Um die Vielfalt subjektiven Erlebens von ästhetischer Erfahrung ansatzweise zu erfassen, ist keinem der drei zeitlichen Gegenwartsaspekte der Vorzug zu geben. Deshalb werden im Folgenden entsprechend diesen drei zeitlichen Aspekten gegenwärtiger Erfahrung drei bewusste Organisationsqualitäten zur typischen Akzentuierung der gefühlsbezogenen Komponente von Erfahrung und als spezifische Erlebensformen der ästhetischen Erfahrung unterschieden.
Eine Qualität gegenwärtiger ästhetischer Erfahrung konzentriert sich auf die sinnlich gegebene Beschaffenheit eines Erfahrungsgegenstands. Sie wird als perzeptive Qualität gekennzeichnet. Für eine weitere Qualität ästhetischer Erfahrung ist der Aspekt der Vergangenheit in der Gegenwart durch innerliche Erfahrungsfülle und Intensität wesentlich. In der Hinwendung zu gegenwärtigen Erfahrungsanlässen wird die Passung zur persönlichen Erfahrungsgeschichte angestrebt. Diese Akzentuierung ästhetischer Erfahrung wird als empathive Qualität definiert. Hinsichtlich der dritten Qualität der ästhetischen Erfahrung bildet die Zukunft in der Gegenwart den entscheidenden Akzent, um den herum sich die Erfahrung organisiert. Dann stellt jeder gegenwärtige Erfahrungsanlass nur einen vorläufigen Orientierungspunkt auf dem vorgestellten, möglichen Erfahrungsweg dar. Die entsprechende Akzentuierung der ästhetischen Erfahrung ist als imaginative Qualität charakterisierbar. Somit sind drei bewusste Organisationsqualitäten typisch für die verschiedenen Gegenwartsakzente der ästhetischen Erfahrung. In der Konzentration auf die perzeptive Qualität scheint die Zeit still zu stehen. Unter dem Organisationsschwerpunkt der empathiven Qualität erscheint die Zeit gedehnt und das Erleben intensiver. Bezüglich der Organisation von Ästhetischem unter der imaginativen Qualität wird Zeit nicht in Form einer Intensitätssteigerung und Dehnung des Erfahrungskontinuums, sondern als sprunghafter Rhythmus erlebt. In der gegenwärtigen zukunftsbezogenen Orientierung öffnet sich innerhalb der Erfahrung ein neuer Weg, der dazu reizt, ihn weiter zu erforschen.
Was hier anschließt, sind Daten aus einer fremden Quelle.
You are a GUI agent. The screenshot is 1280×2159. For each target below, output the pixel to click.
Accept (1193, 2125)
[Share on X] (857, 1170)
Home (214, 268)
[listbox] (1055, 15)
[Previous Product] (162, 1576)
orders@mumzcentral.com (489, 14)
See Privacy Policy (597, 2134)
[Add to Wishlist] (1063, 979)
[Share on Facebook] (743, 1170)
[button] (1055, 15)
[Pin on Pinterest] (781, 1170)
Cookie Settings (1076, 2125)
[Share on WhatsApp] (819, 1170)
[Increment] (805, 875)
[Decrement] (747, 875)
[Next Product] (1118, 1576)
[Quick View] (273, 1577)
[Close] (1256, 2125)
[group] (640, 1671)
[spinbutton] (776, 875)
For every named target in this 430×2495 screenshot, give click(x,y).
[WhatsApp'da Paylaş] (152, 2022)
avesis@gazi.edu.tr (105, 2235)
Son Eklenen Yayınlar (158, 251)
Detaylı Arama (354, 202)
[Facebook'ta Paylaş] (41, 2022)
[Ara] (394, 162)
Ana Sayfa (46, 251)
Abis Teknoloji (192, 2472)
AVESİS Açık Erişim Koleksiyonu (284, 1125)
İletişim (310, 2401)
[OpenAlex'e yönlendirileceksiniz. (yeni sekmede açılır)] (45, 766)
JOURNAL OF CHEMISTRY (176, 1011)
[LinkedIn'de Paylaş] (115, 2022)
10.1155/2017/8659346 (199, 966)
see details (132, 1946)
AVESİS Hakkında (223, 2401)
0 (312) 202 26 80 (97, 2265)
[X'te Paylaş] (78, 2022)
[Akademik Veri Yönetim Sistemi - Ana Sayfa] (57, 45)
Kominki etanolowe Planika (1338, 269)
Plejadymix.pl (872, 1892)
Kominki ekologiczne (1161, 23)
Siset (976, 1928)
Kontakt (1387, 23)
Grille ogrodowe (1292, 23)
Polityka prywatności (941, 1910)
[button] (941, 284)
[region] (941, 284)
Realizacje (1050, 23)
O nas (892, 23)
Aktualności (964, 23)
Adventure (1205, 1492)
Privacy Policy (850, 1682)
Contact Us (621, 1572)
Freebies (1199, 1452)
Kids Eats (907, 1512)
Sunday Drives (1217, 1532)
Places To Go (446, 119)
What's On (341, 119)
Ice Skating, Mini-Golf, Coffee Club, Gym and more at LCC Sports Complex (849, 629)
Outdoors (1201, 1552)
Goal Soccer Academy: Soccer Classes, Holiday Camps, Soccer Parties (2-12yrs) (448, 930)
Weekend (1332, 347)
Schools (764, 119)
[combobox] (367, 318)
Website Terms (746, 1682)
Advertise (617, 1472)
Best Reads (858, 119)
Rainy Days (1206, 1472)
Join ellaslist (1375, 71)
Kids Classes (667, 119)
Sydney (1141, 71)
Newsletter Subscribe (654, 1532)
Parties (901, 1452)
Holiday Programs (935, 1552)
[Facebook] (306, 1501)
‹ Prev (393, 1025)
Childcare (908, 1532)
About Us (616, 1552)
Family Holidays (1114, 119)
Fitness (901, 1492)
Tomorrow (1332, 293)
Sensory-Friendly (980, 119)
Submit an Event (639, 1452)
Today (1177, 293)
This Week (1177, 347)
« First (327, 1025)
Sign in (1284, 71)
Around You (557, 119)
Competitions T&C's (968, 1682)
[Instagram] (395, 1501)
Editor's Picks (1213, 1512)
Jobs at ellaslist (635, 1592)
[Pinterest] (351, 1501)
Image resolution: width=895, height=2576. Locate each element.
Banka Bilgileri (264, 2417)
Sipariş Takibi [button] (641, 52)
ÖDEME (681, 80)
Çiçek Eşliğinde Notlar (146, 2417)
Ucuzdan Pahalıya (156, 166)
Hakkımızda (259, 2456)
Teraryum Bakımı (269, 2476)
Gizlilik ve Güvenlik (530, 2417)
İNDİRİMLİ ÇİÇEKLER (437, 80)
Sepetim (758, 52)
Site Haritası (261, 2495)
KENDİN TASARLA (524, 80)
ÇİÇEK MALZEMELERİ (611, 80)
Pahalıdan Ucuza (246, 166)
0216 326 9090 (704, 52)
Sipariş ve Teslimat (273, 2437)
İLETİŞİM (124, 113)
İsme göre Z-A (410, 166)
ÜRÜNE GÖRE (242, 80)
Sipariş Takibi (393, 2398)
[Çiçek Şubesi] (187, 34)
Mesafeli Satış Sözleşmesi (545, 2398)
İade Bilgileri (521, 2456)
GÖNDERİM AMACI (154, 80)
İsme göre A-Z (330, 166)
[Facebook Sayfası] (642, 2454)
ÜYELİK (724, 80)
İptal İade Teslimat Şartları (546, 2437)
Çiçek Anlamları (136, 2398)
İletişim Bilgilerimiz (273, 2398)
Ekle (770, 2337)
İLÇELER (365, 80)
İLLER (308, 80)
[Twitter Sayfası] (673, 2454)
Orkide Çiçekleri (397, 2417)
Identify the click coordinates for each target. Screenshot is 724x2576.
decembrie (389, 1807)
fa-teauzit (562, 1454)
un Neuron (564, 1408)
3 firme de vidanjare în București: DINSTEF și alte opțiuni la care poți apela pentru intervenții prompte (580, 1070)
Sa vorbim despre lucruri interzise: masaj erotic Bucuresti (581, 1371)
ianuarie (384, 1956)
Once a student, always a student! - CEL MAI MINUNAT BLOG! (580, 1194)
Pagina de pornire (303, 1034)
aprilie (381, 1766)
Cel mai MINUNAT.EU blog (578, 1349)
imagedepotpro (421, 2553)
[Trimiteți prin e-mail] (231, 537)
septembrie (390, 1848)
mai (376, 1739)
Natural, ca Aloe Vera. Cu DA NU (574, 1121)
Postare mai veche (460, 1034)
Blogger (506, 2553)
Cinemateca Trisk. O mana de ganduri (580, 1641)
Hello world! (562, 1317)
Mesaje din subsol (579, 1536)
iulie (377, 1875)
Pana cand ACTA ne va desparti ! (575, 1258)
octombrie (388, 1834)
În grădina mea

Die perzeptive Qualität kommt Kants Definition der Besonderheit des Ästhetischen durch die innere Distanz zu dem Gegenstand der Erfahrung sowie dessen Zweckfreiheit am nächsten. Die ästhetische Reflexion der perzeptiven Qualität sucht nicht nach dem Grund oder Zweck eines Erfahrungsgegenstands, sondern analysiert diesen in seinem Sosein, seinem Eigenwert. Deshalb ist mit der Fokussierung der ästhetischen Erfahrung auf die perzeptive Qualität beispielsweise auch die Gestaltung und Rezeption von abscheuerregenden Themen möglich wie das professionelle Design im Genre von Science Fiction, Fantasy und Horror oder auch die Benetton-Kampagne mit ihren letztlich doch ästhetisch prägnant arrangierten Sujets belegen. Auch die beiden anderen bewussten Organisationsqualitäten markieren eine ästhetische Erfahrung im Sinne der Reflexionsfähigkeit und der momentanen, praktischen Zweckfreiheit. Die empathive Qualität als eine Akzentuierung der bewussten Organisation von ästhetischer Erfahrung ist nicht mit dem Besitzenwollen des Gegenstands verbunden. Sie lässt sich vielmehr als Anteilnahme und gefühlvolles, weniger intellektuelles Verständnis charakterisieren, das sich im Prinzip auch unter Absehung von moralischen Argumenten entwickeln kann. Hinsichtlich der imaginativen Qualität bewegt immer schon der vorgestellte, mögliche nächste Schritt der Erfahrung das ästhetische Empfinden.